Suspicious Systemd Unit
osquery
Funky systemd units, may be evidence of persistence
Description
ODK (osquery-defense-kit) is unique in that the queries are designed to be used as part of a production detection & response pipeline. The detection queries are formulated to return zero rows during normal expected behavior, so that they may be configured to generate alerts when rows are returned.
Query
-- Funky systemd units, may be evidence of persistence
--
-- references:
-- * https://attack.mitre.org/techniques/T1543/002/ (Create or Modify System Process: Systemd Service)

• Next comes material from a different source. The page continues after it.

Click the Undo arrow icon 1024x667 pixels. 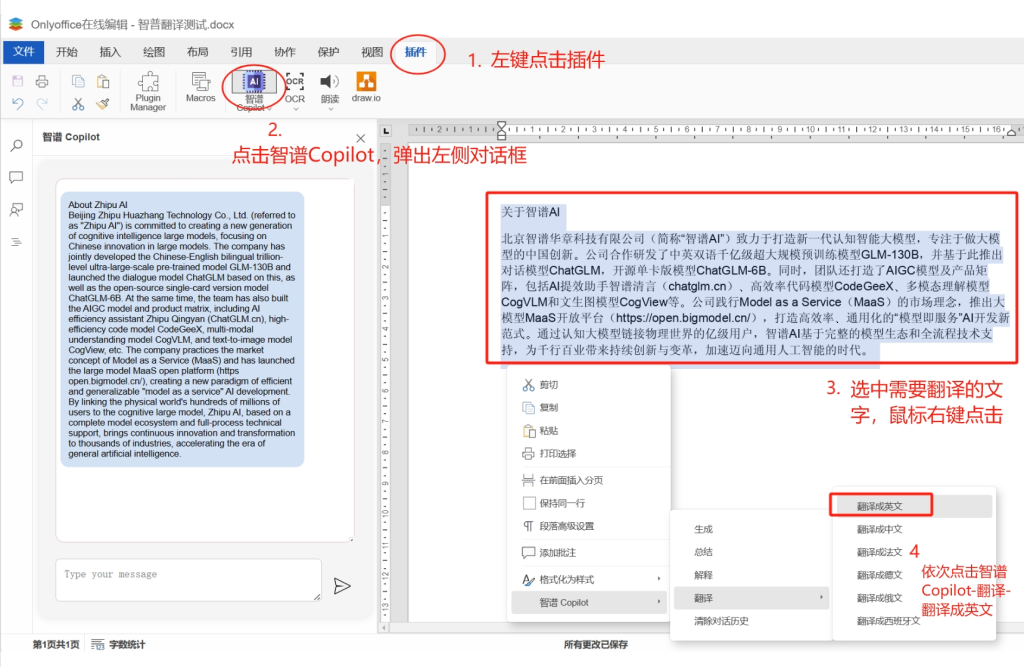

-- * https://www.cadosecurity.com/blog/spinning-yarn-a-new-linux-malware-campaign-targets-docker-apache-hadoop-redis-and-confluence
-- * https://sandflysecurity.com/blog/log4j-kinsing-linux-malware-in-the-wild/
--
-- false positives:
-- * home-made systemd files
--
-- tags: persistent filesystem systemd
-- platform: linux
SELECT
file.path,
file.size,
file.btime,
file.ctime,
file.mtime,
hash.sha256,
yara.*
FROM
file
JOIN yara ON file.path = yara.path
JOIN hash ON file.path = hash.path
WHERE
file.path IN (
SELECT DISTINCT
(fragment_path)
FROM
systemd_units
WHERE
fragment_path LIKE "%.service"
AND NOT fragment_path LIKE "/run/systemd/generator.late/%"
)
AND yara.sigrule = '
rule systemd_execstart_danger_path_val : high {
meta:
ref = "https://sandflysecurity.com/blog/log4j-kinsing-linux-malware-in-the-wild/"

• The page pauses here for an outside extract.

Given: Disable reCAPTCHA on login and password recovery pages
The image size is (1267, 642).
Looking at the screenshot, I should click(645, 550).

description = "Starts from a dangerous-looking path"
strings:
$awkward = /ExecStart=\\/(boot|var|tmp|dev|root)\\/[\\.\\w\\-\\/]{0,32}/
condition:
filesize < 102400 and $awkward
}
rule systemd_execstart_elsewhere : medium {
meta:
description = "Starts from an unusual path"
ref = "https://sandflysecurity.com/blog/log4j-kinsing-linux-malware-in-the-wild/"
hash_2023_Downloads_kinsing = "05d02411668f4ebd576a24ac61cc84e617bdb66aa819581daa670c65f1a876f0"
hash_2023_articles_https_pberba_github_io_security_2022_02_07_linux_threat_hunting_for_persistence_systemd_generators = "8c227f67a16162ffd5b453a478ced2950eba4cbe3b004c5cc935fb9551dc2289"
hash_2024_2024_Spinning_YARN_yarn_fragments = "723326f8551f2a92ccceeec93859f58df380a3212e7510bc64181f2a0743231c"
strings:
$execstart = /ExecStart=\\/[\\w\\/]{1,128}/
$not_bin = "ExecStart=/bin/"
$not_bin_true = "ExecStart=/bin/true"
$not_etc_rcd = "ExecStart=/etc/rc.d/rc.local"
$not_etc_rc_local = "ExecStart=/etc/rc.local"
$not_init_d = "ExecStart=/etc/init.d/"
$not_lib = "ExecStart=/lib/"
$not_motd = "ExecStart=/etc/update-motd.d/"
$not_opt = "ExecStart=/opt/"
$not_sbin = "ExecStart=/sbin/"
$not_usr_bin = "ExecStart=/usr/bin/"
$not_usr_libexec = "ExecStart=/usr/libexec/"
$not_usr_lib = "ExecStart=/usr/lib/"
$not_usr_local = "ExecStart=/usr/local/"
$not_usr_sbin = "ExecStart=/usr/sbin/"
$not_usr_share = "ExecStart=/usr/share/"
$not_etckeeper = "ExecStart=/etc/etckeeper/"
condition:
filesize < 102400 and $execstart and none of ($not_*)
}
rule systemd_execstop_elsewhere : medium {
meta:
ref = "https://www.trendmicro.com/en_us/research/23/c/iron-tiger-sysupdate-adds-linux-targeting.html"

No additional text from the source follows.